With photographs.
"Art and Empire: Treasures from Assyria in the British Museum" at the Museum of Fine Arts, Boston features 250 objects from ancient Assyrian palaces and temples.
On view in the building's Gund Gallery from September 21, 2008 to January 4, 2009, this ticketed exhibition of ancient Near Eastern works from the 9th to 7th Centuries B.C. displays carved ivories, royal and religious statuary, massive relief and small-scale sculptures, clay tablets inscribed in wedge-shaped cuneiform writing, cylinder seals, furniture fittings, precious jewelry and metal vessels from the palaces of Nimrud and Nineveh.

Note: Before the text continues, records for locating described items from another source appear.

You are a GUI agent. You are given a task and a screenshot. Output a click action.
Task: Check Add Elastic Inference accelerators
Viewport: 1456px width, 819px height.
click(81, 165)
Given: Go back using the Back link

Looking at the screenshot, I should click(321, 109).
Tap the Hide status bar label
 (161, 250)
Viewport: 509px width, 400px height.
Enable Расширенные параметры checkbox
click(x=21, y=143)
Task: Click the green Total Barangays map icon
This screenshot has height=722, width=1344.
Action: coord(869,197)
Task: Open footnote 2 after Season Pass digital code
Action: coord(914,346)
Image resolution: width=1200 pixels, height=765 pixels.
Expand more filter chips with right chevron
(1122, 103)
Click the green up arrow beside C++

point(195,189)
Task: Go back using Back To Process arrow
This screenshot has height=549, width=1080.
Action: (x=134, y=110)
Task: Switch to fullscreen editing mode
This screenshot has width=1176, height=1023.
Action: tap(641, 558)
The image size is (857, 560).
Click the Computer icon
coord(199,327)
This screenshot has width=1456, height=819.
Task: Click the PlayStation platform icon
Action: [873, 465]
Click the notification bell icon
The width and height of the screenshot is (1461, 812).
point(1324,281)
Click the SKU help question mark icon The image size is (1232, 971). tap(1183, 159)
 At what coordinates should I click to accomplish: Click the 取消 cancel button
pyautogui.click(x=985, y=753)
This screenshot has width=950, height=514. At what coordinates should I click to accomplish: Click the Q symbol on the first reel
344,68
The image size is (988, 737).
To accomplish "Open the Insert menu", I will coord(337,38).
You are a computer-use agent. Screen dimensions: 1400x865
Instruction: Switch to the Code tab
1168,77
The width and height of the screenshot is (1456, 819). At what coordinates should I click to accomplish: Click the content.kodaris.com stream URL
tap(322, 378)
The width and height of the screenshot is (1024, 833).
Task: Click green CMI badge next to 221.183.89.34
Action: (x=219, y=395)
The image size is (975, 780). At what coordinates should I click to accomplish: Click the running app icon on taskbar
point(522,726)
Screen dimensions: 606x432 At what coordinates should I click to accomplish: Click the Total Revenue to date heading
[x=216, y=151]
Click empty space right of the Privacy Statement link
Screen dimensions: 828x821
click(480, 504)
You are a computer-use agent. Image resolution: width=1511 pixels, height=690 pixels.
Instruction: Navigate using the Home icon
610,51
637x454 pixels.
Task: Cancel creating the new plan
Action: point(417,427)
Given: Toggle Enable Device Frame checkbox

Art and Empire... describes the complex society, religion and court culture of the ancient Neo-Assyrian Empire. Spanning the Persian Gulf to the Mediterranean Sea, Assyria at its height spanned all of modern-day Iraq, Syria and Lebanon as well as large parts of Israel, Egypt, Turkey and Iran. The installation's magnificent Mesopotamian masterpieces were previously displayed to worldwide acclaim at New York's Metropolitan Museum of Art (1995), Dallas' Kimbell Art Museum (1995-96) and Spain's Museo Arqueologico Provincial de Alicante (2007) before their unprecedented stateside return, this time to Boston.